Recorded data:
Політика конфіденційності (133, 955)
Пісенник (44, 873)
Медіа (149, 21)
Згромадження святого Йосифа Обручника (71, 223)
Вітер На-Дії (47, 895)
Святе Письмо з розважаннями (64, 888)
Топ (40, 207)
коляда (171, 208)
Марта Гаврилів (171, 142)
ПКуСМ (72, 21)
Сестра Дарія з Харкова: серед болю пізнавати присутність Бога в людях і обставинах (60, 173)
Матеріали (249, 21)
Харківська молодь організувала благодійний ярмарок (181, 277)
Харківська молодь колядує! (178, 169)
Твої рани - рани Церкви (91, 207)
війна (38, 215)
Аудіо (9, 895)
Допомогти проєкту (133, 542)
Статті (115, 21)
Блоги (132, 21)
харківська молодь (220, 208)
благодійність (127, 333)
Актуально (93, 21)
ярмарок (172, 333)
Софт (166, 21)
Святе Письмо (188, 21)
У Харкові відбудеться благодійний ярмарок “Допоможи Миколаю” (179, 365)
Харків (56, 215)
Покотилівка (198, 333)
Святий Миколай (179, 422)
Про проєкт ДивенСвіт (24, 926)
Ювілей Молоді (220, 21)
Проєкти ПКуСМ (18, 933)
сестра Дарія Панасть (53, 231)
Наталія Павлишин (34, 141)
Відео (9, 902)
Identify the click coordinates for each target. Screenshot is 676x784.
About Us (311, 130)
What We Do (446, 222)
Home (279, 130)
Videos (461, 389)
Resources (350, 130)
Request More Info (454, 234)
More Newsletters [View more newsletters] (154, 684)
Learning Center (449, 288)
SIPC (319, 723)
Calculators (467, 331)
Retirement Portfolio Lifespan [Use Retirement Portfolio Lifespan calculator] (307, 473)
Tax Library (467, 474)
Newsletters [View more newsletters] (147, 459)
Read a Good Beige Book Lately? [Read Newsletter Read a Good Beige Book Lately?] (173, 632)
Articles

Your goal — Can you edit the material above so that "Tax Library" reads "Tax Resources" and every other line stays the same?

Worked solution —
Політика конфіденційності (133, 955)
Пісенник (44, 873)
Медіа (149, 21)
Згромадження святого Йосифа Обручника (71, 223)
Вітер На-Дії (47, 895)
Святе Письмо з розважаннями (64, 888)
Топ (40, 207)
коляда (171, 208)
Марта Гаврилів (171, 142)
ПКуСМ (72, 21)
Сестра Дарія з Харкова: серед болю пізнавати присутність Бога в людях і обставинах (60, 173)
Матеріали (249, 21)
Харківська молодь організувала благодійний ярмарок (181, 277)
Харківська молодь колядує! (178, 169)
Твої рани - рани Церкви (91, 207)
війна (38, 215)
Аудіо (9, 895)
Допомогти проєкту (133, 542)
Статті (115, 21)
Блоги (132, 21)
харківська молодь (220, 208)
благодійність (127, 333)
Актуально (93, 21)
ярмарок (172, 333)
Софт (166, 21)
Святе Письмо (188, 21)
У Харкові відбудеться благодійний ярмарок “Допоможи Миколаю” (179, 365)
Харків (56, 215)
Покотилівка (198, 333)
Святий Миколай (179, 422)
Про проєкт ДивенСвіт (24, 926)
Ювілей Молоді (220, 21)
Проєкти ПКуСМ (18, 933)
сестра Дарія Панасть (53, 231)
Наталія Павлишин (34, 141)
Відео (9, 902)
Identify the click coordinates for each target. Screenshot is 676x784.
About Us (311, 130)
What We Do (446, 222)
Home (279, 130)
Videos (461, 389)
Resources (350, 130)
Request More Info (454, 234)
More Newsletters [View more newsletters] (154, 684)
Learning Center (449, 288)
SIPC (319, 723)
Calculators (467, 331)
Retirement Portfolio Lifespan [Use Retirement Portfolio Lifespan calculator] (307, 473)
Tax Resources (467, 474)
Newsletters [View more newsletters] (147, 459)
Read a Good Beige Book Lately? [Read Newsletter Read a Good Beige Book Lately?] (173, 632)
Articles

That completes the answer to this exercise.